(C) Philip Birget
Monsieur Birget, chaque année, près d'un million de personnes meurent de la malaria, la maladie que vous étudiez. Développez-vous de nouveaux médicaments contre les agents pathogènes ?
Non, notre laboratoire suit une autre approche, environnementale. Nous examinons les parasites de la malaria en tant qu'organisme dans son espace de vie. Comme on le fait pour de plus gros animaux dans leur écosystème. Nous cherchons à comprendre comment la population de parasites interagit avec son environnement, l'hôte. Comment elle utilise des ressources ou se comporte face à d'autres agents pathogènes qui ont également infecté l'hôte. Une question essentielle de mon doctorat est la suivante : comment les agents pathogènes modifient-ils leur comportement quant à la transmission de la maladie en réaction à certaines conditions à l'intérieur de l'hôte ? Et comment les parasites parviennent-ils à se multiplier dans l'hôte sans le tuer ?
Quel est l'avantage de cette approche ?
Quand on se concentre uniquement sur de nouveaux médicaments, cela a un grand désavantage : la résistance aux médicaments se développe très rapidement. Dès qu'un nouveau produit est sur le marché, les premiers cas de résistance apparaissent également. Il est donc très important de comprendre comment les populations de parasites peuvent réagir aussi rapidement face aux médicaments. De plus, avec notre recherche, il est possible de trouver dans quelles circonstances la maladie est transmise rapidement.
Qu'avez-vous découvert et quelles en sont les conséquences ?
Ce sont surtout les patients anémiques qui transmettent la malaria de manière très efficace, ils sont très contagieux. Ces patients doivent être tenus éloignés des transmetteurs de la maladie, les moustiques.
Vous n'étudiez cependant pas directement sur les gens...
C'est exact. Notre organisme modèle est la souris. Nous les infectons avec des souches de malaria que des chercheurs ont isolées au Congo dans les années cinquante. Les rongeurs sont un bon modèle pour cela, car il est facile de suivre les différents stades du développement des parasites. L'expérimentation sur animaux est nécessaire car nous étudions le développement des parasites dans tous les organismes. Ce n'est pas comme pour les tests de médicaments, pour lesquels on peut utiliser des cultures de cellules pour la recherche. Mais nous travaillons également sur des cultures de cellules, afin de peut-être trouver une alternative à la recherche sur animaux pour l'avenir.
Cela semble être un travail en laboratoire dangereux avec du matériel très contagieux...
Non, il n'y a pas de danger pour les scientifiques, car les souches avec lesquelles nous travaillons ne sont dangereuses que pour les souris. Le plus grand risque serait d'être piqué par un moustique, mais on ne tomberait pas malade.

● **Données extraites**
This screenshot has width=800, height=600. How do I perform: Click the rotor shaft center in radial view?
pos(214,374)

* * *

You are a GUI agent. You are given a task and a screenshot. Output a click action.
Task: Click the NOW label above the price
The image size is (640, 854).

● **Tâches à réaliser**
**A.** Réécrivez le passage de l'entretien qui va de « Quel est l'avantage » jusqu'à « est transmise rapidement. », en substituant « inconvénient » à « désavantage ».
**B.** Traduisez en anglais cette phrase de l'entretien : « Ce sont surtout les patients anémiques qui transmettent la malaria de manière très efficace, ils sont très contagieux. »
Les éléments proviennent d'une source distincte de l'entretien.

● **Réponses attendues**
**A.**
Quel est l'avantage de cette approche ?
Quand on se concentre uniquement sur de nouveaux médicaments, cela a un grand inconvénient : la résistance aux médicaments se développe très rapidement. Dès qu'un nouveau produit est sur le marché, les premiers cas de résistance apparaissent également. Il est donc très important de comprendre comment les populations de parasites peuvent réagir aussi rapidement face aux médicaments. De plus, avec notre recherche, il est possible de trouver dans quelles circonstances la maladie est transmise rapidement.

**B.** It is mainly anemic patients who transmit malaria very efficiently; they are highly contagious.